Published in the July 19 – August 1, 2017 issue of Gilroy Life

By Marty Cheek

Marty Cheek

The American spirit is in the face of a child in a Radio Flyer wagon at the Morgan Hill Independence Day Parade. Photo by Marty Cheek

July 4, 2017, Morgan Hill’s Monterey Road lies quiet like a ghost-town. Hanging from streetlights, banners of stars and stripes barely stir in a lethargic breeze. In the summer sun, three men sweat as they haul onto the sidewalk the barricades which not long ago lined the streets.

Gazing out my office window at an empty downtown closed to traffic, I find myself falling into a philosophical mood. Please pardon me for these ramblings on the meaning of Independence Day.

For a few hours in the morning hours, an estimated 50,000 men, women, children gathered in a two-mile gauntlet through the downtown and the surrounding neighborhoods. As we lined the parade route, we celebrated our nation’s birthday with cheers and revving engines and patriotic tunes. We waved the red, white and blue and cheered the classic cars, fire trucks, school buses, marching bands, floats and fellow Americans who took a patriotic saunter along the asphalt.

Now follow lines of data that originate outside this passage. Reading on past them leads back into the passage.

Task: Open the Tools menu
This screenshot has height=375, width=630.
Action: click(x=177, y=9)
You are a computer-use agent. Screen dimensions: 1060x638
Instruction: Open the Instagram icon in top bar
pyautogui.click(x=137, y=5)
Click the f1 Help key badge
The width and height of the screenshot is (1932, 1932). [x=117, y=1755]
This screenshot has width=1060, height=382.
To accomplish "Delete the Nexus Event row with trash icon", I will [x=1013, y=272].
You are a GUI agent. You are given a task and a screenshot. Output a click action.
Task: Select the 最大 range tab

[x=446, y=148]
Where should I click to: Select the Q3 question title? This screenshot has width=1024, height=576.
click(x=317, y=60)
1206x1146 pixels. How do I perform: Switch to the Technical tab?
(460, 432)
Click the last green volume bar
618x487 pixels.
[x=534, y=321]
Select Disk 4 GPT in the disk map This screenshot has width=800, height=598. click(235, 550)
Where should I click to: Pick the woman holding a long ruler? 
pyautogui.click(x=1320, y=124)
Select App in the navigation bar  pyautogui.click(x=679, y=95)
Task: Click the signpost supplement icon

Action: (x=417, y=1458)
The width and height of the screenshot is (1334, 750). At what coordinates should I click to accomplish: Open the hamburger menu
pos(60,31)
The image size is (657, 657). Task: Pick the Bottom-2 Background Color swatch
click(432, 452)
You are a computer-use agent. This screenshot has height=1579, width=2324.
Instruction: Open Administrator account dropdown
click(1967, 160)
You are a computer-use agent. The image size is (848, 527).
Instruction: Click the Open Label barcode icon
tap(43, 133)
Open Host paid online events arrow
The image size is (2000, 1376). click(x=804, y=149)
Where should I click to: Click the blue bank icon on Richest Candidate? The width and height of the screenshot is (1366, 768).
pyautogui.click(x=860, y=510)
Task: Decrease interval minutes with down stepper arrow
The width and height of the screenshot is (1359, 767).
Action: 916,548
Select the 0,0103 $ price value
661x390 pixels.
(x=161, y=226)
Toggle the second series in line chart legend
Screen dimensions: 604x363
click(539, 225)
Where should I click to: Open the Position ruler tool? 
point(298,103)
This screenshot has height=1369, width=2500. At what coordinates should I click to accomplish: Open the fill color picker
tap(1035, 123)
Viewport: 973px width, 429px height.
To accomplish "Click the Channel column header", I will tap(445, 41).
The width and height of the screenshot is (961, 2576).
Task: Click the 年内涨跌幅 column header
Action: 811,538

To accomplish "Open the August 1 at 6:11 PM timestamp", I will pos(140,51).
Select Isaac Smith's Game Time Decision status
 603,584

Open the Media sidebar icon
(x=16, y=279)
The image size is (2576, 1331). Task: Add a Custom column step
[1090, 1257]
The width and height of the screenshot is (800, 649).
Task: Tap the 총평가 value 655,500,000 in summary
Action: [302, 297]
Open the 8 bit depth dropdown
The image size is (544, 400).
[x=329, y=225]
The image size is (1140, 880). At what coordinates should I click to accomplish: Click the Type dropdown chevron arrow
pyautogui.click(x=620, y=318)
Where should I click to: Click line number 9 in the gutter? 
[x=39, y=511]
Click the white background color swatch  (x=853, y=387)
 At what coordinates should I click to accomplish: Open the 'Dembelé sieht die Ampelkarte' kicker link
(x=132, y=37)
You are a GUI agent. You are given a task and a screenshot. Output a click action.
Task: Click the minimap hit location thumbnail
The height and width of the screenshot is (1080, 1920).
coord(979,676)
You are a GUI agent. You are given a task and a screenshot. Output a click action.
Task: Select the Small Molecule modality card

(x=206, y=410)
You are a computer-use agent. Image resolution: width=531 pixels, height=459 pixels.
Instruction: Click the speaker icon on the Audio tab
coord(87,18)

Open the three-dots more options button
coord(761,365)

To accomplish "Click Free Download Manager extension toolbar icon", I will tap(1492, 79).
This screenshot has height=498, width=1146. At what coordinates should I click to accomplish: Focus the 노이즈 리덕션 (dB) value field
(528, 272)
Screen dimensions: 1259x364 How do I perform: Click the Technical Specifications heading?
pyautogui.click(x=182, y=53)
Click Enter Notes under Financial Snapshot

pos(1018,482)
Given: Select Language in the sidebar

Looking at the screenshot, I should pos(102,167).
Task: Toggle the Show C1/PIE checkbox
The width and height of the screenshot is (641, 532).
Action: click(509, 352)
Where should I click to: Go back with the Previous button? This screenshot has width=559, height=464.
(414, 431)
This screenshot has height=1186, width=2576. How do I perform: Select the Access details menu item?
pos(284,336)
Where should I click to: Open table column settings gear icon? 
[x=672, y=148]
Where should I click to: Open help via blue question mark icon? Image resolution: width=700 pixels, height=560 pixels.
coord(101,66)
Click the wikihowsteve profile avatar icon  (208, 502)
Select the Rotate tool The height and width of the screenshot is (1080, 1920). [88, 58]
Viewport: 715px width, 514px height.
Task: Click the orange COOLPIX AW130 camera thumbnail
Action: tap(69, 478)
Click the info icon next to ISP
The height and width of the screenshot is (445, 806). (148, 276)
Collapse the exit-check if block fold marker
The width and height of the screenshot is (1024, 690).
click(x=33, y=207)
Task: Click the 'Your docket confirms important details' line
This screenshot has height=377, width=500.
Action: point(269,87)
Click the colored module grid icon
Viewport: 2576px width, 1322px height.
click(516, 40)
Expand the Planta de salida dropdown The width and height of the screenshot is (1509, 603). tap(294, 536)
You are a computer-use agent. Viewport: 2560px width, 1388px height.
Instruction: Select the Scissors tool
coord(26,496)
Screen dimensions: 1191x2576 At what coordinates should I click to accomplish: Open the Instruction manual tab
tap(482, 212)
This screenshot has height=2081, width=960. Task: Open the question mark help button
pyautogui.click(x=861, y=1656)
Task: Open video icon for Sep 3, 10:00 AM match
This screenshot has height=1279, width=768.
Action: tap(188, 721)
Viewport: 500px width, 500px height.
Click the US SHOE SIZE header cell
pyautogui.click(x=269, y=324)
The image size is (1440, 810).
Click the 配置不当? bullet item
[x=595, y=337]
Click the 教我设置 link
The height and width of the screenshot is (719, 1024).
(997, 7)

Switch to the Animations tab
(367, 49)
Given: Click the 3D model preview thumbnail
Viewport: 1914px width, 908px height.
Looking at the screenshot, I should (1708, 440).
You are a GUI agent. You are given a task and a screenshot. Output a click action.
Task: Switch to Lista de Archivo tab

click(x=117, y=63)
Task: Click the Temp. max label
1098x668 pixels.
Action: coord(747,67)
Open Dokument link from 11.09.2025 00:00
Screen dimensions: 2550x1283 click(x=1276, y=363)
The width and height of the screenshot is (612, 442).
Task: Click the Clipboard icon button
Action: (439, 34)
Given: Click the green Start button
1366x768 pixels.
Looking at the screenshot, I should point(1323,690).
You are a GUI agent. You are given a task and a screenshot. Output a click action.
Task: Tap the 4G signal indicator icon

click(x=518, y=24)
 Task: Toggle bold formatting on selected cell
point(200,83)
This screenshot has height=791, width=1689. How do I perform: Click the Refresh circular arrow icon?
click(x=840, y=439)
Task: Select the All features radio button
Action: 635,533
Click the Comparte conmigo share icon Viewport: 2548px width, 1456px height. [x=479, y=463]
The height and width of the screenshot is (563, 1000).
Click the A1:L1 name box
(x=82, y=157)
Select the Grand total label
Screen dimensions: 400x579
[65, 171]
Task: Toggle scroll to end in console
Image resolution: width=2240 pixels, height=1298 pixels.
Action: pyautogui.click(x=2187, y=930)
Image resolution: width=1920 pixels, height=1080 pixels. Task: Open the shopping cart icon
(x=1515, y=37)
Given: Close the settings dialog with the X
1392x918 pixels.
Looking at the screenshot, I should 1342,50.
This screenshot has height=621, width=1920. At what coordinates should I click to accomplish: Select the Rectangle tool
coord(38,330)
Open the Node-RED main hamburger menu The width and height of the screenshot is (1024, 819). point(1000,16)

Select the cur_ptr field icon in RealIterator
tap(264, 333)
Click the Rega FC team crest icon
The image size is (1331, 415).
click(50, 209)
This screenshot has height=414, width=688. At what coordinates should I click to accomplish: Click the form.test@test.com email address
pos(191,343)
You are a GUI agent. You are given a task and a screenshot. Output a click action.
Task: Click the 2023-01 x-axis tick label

All this pomp and pageantry showed off a pride in our American way of often pulling off the impossible. Somehow against the odds, we beat the world’s most powerful military and formed a new nation. We built that new nation America on the foundation of a government of, for and by the people. We based our values on self-evident truths that included the equality of all humans and the unalienable rights of life, liberty and the pursuit of happiness.

No doubt after leaving the downtown parade at noon, many of the 50,000 now sip a cold beer and munch a hot dog with neighbors at backyard barbecues. Or, as I hope to do soon, some might take a siesta lazing in a hammock, getting in a few snores before going to the fireworks show tonight at the Outdoor Sports Center. I have to, however, also wonder how many of us have thought much about the reason for this holiday, our tradition of coming together to honor all we have accomplished in our rich and violent history. Independence Day is more than parades and patriotic songs and a blazing night sky.

I’m proud I live in a land where, as the song says, “the stars and stripes and the eagle flies.” I also wonder how many of us, including me, are simply sunshine patriots. How many of us Americans who proudly take 10 minutes to put up a flag over our garage doors have ever taken 10 minutes out of our July 4 holiday to read the statement adopted by the Second Continental Congress in 1776 Philadelphia? If we took the time to read all the words contained in that old document declaring our independence from Britain’s tyranny, many of us no doubt would be shocked by some of its more radical ideas.

In the run up to this day, I’ve spent the past couple of weeks reading “The American Spirit,” a splendid publication written by David McCullough, one of our nation’s best tellers of the American tale. The subtitle is “Who We Are and What We Stand For.” That’s something I’ve been pondering while perusing this collection of the text of 15 speeches McCullough gave in his career as a history writer.

In the summer of 2016, he decided to gather some of his speeches together into a book because he was “distressed by the tone of the political campaign and the animosity and the nastiness of some of it.” McCullough wanted to remind his fellow Americans what the true spirit of our country is. The speeches are well worth considering in this period of our political turmoil. America has faced strife and agitation among its citizens many times before, he reminds us. Our nation is one made up of complexly flawed humans who have faced times of division and internal battle. Somehow, despite our faulty mortal nature, we manage to come together when a crisis kicks in.

There’s much to say about the American spirit on this lazy July 4 afternoon. Despite our many imperfections, we Americans are a good people. We’re honest and hard working. From what I saw in this morning’s parade, we truly love our country. We innovate and invent. We transform. We have a way of life that’s the envy of the world. And we have men and women in our military and government and businesses and schools who seek to maintain that quality of life — and improve on it.

I’ll end these ramblings with lyrics played at today’s parade from a float loudspeaker. Sung by Rodney Atkins, they best describe the American spirit:

“It’s a high school prom, it’s a Springsteen song, it’s a ride in a Chevrolet, it’s a man on the moon and fireflies in June and kids sellin’ lemonade. It’s cities and farms, it’s open arms, one nation under God. It’s America!”